TEXTO PARA LEER:
¿No sería mejor no amar
para evitar sufrir?
Hoy
de nuevo quiero cuidar esa amistad que sueño con Jesús. Me conmueve
escuchar hoy: “Señor, tu amigo está enfermo”. Su amigo Lázaro está
enfermo. Yo, que soy su amigo también estoy enfermo. En ese amigo pongo mi
propio nombre, escribo mi nombre sagrado. Jesús sabe que estoy enfermo. Yo, su
amigo.
Me
conmueve esa amistad profunda de Jesús con Lázaro, con sus hermanas. Jesús
era capaz de amar. Con su cuerpo y con su alma: “Jesús amaba a Marta, a su
hermana y a Lázaro”. No suele aparecer una expresión así en el evangelio.
Nombres concretos.
Jesús
amaba a la familia de Betania. Allí solía ir a descansar, a compartir la vida.
Con Lázaro, con Marta, con María. ¡Qué humano es Jesús que ama tanto!
Me
conmueven sus lágrimas cuando ve muerto a Lázaro. Llora cuando ve llorar a
María: “Jesús, viéndola llorar a ella y viendo llorar a los judíos que la
acompañaban, sollozó y, muy conmovido, preguntó: -¿Dónde lo habéis enterrado?”.

DATOS GUARDADOS:
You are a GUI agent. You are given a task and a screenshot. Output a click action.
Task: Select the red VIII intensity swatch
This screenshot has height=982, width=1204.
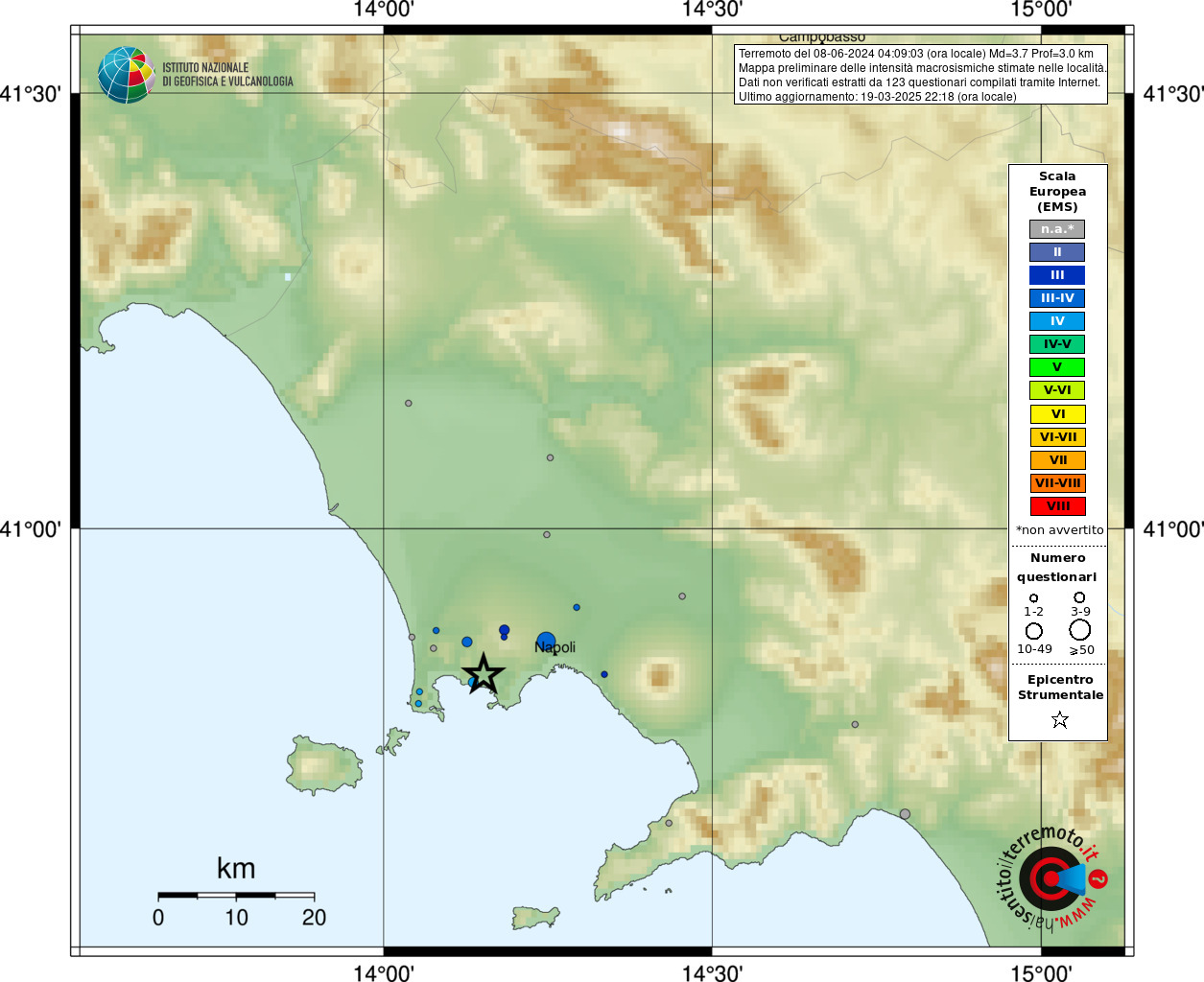[x=1057, y=506]
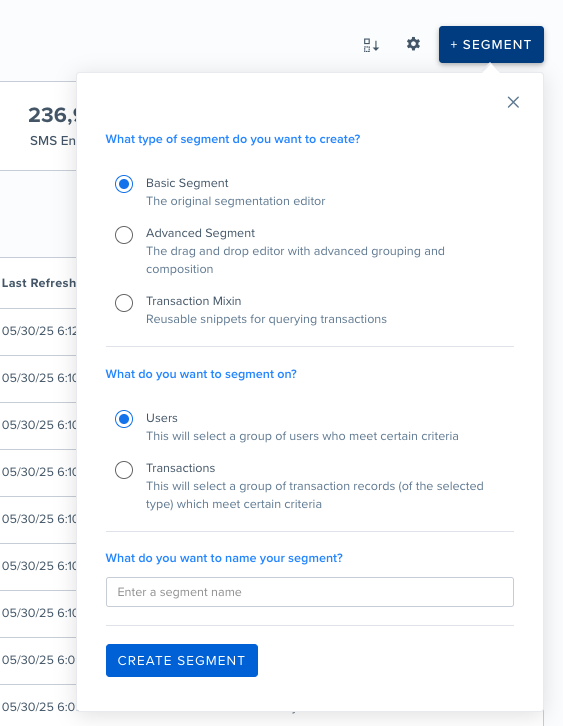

TAREAS DEL EJERCICIO:
- a) Según el texto sobre Jesús y Lázaro, ¿adónde solía ir Jesús a descansar?
- b) Reescribe el fragmento del texto sobre Jesús y Lázaro que empieza en "Nombres concretos." y termina en "que ama tanto!", poniendo "reposar" en lugar de "descansar".

RESPUESTAS:
- a) A Betania, con Lázaro, Marta y María.

- b)
Nombres concretos.
Jesús
amaba a la familia de Betania. Allí solía ir a reposar, a compartir la vida.
Con Lázaro, con Marta, con María. ¡Qué humano es Jesús que ama tanto!